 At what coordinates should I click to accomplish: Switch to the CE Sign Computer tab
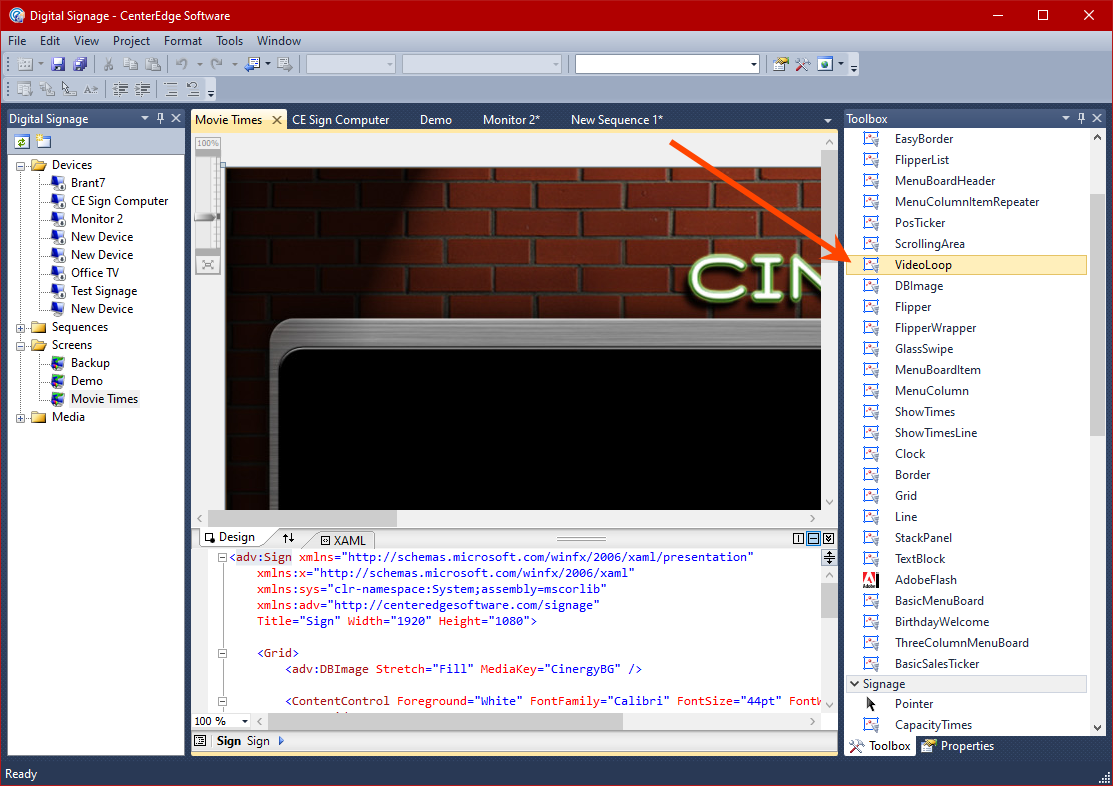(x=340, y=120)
--
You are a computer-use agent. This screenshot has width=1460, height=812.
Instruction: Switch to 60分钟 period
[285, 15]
--
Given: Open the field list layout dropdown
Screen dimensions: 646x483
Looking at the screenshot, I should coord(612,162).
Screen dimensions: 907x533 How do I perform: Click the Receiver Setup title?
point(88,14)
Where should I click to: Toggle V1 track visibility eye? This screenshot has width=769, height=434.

• _WHAT YOU SHOULD DO_: For the string "width", tally the lines above that contain it and give only the figure.

• _THE COMPLETED TASK_: 2